A 2015 case from the Appellate Division of the Superior Court of Los Angeles – Boston LLC v. Juarez (2015) 240 Cal. App. 4th Supp. 28 – awarded a landlord judgment for possession following the failure of a tenant to cure a “material” term of the lease. The term required the tenant to obtain insurance for the tenant’s benefit. This might otherwise seem like a trivial breach, but the lease agreement contained a forfeiture provision stating that any breach was a material breach.

In hazarding its interpretation of the materiality of the provision, the Appellate Division noted another Appellate Division case, NIVO 1 LLC v. Antunez (2013) 217 Cal. App. 4th Supp. 1, urging that some breaches of lease agreements are immaterial and will not result in forfeiture allowing a landlord to recover possession in an unlawful detainer action.

It nonetheless exalted the “forfeiture clause” in determining that the requirement of obtaining renters insurance could constitute a lawful covenant of the lease, the breach of which could be considered material.

Dissenting Judge Kumar was the first to jump on the rigidity of this thinking, in noting that the majority’s acceptance of the forfeiture clause at face value – that is, that any breach is a material breach – essentially takes away the question of materiality from the finder of fact, who is supposed to determine whether a particular breach is sufficient to support an eviction. (He also commented on the fact that Juarez cured the breach in seven days, which was pretty close to three days… although, this effort to mitigate the forfeiture is much less persuasive.)

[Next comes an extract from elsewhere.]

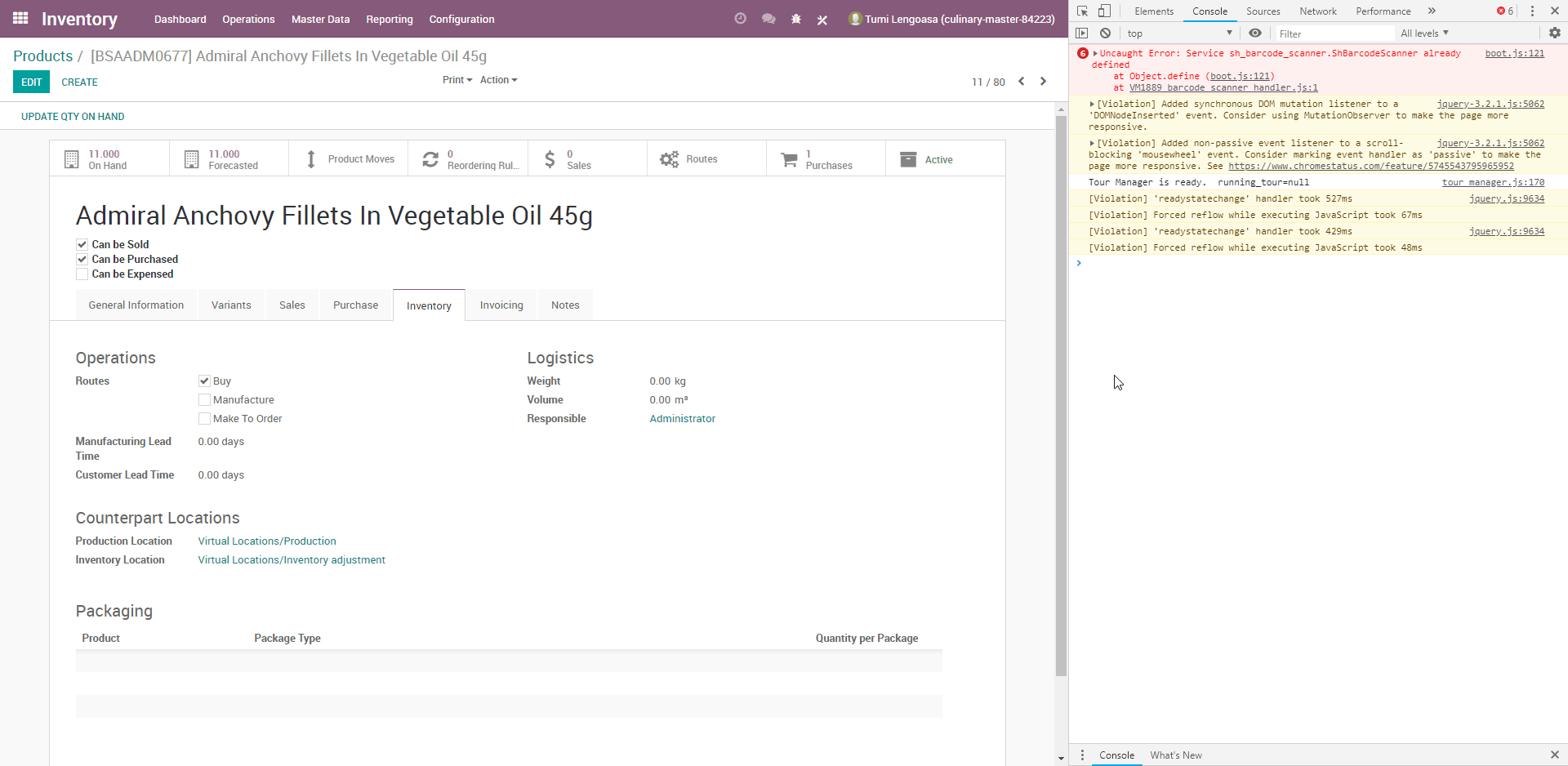Uncheck the Can be Sold checkbox

(x=82, y=244)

Ultimately, the Second District Court of Appeal in Boston LLC v. Juarez (2016) 245 Cal. App. 4th 75 agreed with the reasoning in Judge Kumar’s dissent and the NIVO 1, LLC opinion, finding that the violation of lease provisions amounted to “breach” but that only “material breaches” can support an eviction, whereas trivial breaches would only justify nominal damages

The Court of Appeal acknowledged the importance of a parties’ freedom to contract, which justified the Appellate Division opinion, but it noted that freedom to contract is limited by public policy, like a rent ordinance, citing to the seminal Supreme Court case Green v. Superior Court (1974) 10 Cal.3d 616, 625 for the notion that disparate bargaining power in urban residential leases justifies the primacy of the public policy of the rent ordinance over inconsistent lease provisions. (Or, in other words, a lease term is not “material” merely because the lease says so.)


Division Four Disagrees with Delta Imports: Could Borsuk Lead to the Death of the Delta Motion?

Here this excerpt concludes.